--- Quoted text ---
# Yet Another Stc-1000 Question



## Pleasure Master (17/12/12)

I've searched and searched and searched... Can't find...

I'm after a wiring diagram that includes an external relay for an STC-1000

Can someone help?

cheers


----------



## Yob (17/12/12)

Maybe info would be easier to find if it was all in a single thread and folks didn't start a new one every time a question came up..

No offence, just sayin that this adds to the problem you encountered


----------



## Screwtop (17/12/12)

Pleasure Master said:


> I've searched and searched and searched... Can't find...
> 
> I'm after a wiring diagram that includes an external relay for an STC-1000
> 
> ...




Do you mean you want the STC-1000 relay contacts to switch an external relay with contacts above the STC-1000 rating???? 

Screwy


----------



## bignath (17/12/12)

PM, what are you trying to run off your stc?

Many around here run elements off of one without an external relay (me included at the moment).

I actually run a 2200W kettle element and a pump straight from the stc - no worries at all.


----------



## Pleasure Master (18/12/12)

Yeah I guess, sorry for my vagueness, I was so hot and bothered last night, big storm brewing, hot and sticky, no rain..

I wish to run an STC-1000 with my HLT which is fitted with the lastest version of the KK element.

My maths tell me that the KK elements run pretty close to 10A, so I would like to be on the safe side and run a bigger relay.


----------



## Yob (18/12/12)

Would you not the just set it up as per the standard, mount in box with a power outlet, element plugs into thec power outlet? 

Sheila is bobs wife and your auntie


----------



## Pleasure Master (18/12/12)

Well yes, but I wish to protect the STC-1000 with the supplementary relay.

--- Stated goal ---
Print the whole forum thread about wiring an external relay to an STC-1000 again, word for word.

--- Data records ---
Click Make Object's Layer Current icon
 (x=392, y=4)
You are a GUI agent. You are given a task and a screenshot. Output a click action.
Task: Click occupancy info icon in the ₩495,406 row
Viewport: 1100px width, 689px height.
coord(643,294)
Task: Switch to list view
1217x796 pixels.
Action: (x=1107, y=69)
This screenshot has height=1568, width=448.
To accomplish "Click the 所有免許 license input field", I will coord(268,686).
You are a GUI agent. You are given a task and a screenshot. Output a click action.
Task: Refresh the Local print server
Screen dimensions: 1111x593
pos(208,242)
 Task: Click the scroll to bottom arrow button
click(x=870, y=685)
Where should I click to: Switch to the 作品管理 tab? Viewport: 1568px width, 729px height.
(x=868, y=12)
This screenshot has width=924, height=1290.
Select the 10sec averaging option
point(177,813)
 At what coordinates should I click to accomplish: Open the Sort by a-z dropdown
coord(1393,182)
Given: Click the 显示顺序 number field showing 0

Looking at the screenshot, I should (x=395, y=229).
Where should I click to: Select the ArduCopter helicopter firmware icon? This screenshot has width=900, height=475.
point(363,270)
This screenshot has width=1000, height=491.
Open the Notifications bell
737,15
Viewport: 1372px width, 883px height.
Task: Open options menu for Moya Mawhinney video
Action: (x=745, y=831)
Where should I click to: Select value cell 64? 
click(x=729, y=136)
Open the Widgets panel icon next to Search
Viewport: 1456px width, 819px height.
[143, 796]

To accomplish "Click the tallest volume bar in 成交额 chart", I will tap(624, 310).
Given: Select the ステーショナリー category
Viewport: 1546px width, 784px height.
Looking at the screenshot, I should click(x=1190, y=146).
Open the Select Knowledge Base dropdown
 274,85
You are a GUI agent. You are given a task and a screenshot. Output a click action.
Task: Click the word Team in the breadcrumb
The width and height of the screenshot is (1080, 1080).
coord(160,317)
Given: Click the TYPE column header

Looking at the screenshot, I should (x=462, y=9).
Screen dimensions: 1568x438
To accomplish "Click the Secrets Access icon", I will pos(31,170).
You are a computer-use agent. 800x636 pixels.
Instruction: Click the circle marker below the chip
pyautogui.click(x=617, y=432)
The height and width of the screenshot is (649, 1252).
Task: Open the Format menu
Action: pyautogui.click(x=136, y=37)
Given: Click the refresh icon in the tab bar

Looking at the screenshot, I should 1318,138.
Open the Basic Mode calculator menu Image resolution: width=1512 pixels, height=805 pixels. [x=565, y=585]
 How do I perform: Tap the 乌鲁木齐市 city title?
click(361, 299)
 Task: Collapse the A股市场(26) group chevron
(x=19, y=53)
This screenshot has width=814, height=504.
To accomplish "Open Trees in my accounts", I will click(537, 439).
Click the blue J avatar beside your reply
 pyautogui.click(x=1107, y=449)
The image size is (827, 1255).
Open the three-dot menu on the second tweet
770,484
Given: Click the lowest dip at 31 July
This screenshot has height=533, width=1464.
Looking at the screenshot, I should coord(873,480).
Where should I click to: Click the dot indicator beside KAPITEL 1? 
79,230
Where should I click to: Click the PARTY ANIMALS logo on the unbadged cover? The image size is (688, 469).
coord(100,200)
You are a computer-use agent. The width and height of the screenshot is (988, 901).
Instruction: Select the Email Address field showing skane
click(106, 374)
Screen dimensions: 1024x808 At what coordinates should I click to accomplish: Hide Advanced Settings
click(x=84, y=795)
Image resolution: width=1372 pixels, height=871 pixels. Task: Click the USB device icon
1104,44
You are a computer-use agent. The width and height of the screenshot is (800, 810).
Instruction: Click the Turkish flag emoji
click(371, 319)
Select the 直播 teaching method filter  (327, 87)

--- Result of the exercise ---
# Yet Another Stc-1000 Question



## Pleasure Master (17/12/12)

I've searched and searched and searched... Can't find...

I'm after a wiring diagram that includes an external relay for an STC-1000

Can someone help?

cheers


----------



## Yob (17/12/12)

Maybe info would be easier to find if it was all in a single thread and folks didn't start a new one every time a question came up..

No offence, just sayin that this adds to the problem you encountered


----------



## Screwtop (17/12/12)

Pleasure Master said:


> I've searched and searched and searched... Can't find...
> 
> I'm after a wiring diagram that includes an external relay for an STC-1000
> 
> ...




Do you mean you want the STC-1000 relay contacts to switch an external relay with contacts above the STC-1000 rating???? 

Screwy


----------



## bignath (17/12/12)

PM, what are you trying to run off your stc?

Many around here run elements off of one without an external relay (me included at the moment).

I actually run a 2200W kettle element and a pump straight from the stc - no worries at all.


----------



## Pleasure Master (18/12/12)

Yeah I guess, sorry for my vagueness, I was so hot and bothered last night, big storm brewing, hot and sticky, no rain..

I wish to run an STC-1000 with my HLT which is fitted with the lastest version of the KK element.

My maths tell me that the KK elements run pretty close to 10A, so I would like to be on the safe side and run a bigger relay.


----------



## Yob (18/12/12)

Would you not the just set it up as per the standard, mount in box with a power outlet, element plugs into thec power outlet? 

Sheila is bobs wife and your auntie


----------



## Pleasure Master (18/12/12)

Well yes, but I wish to protect the STC-1000 with the supplementary relay.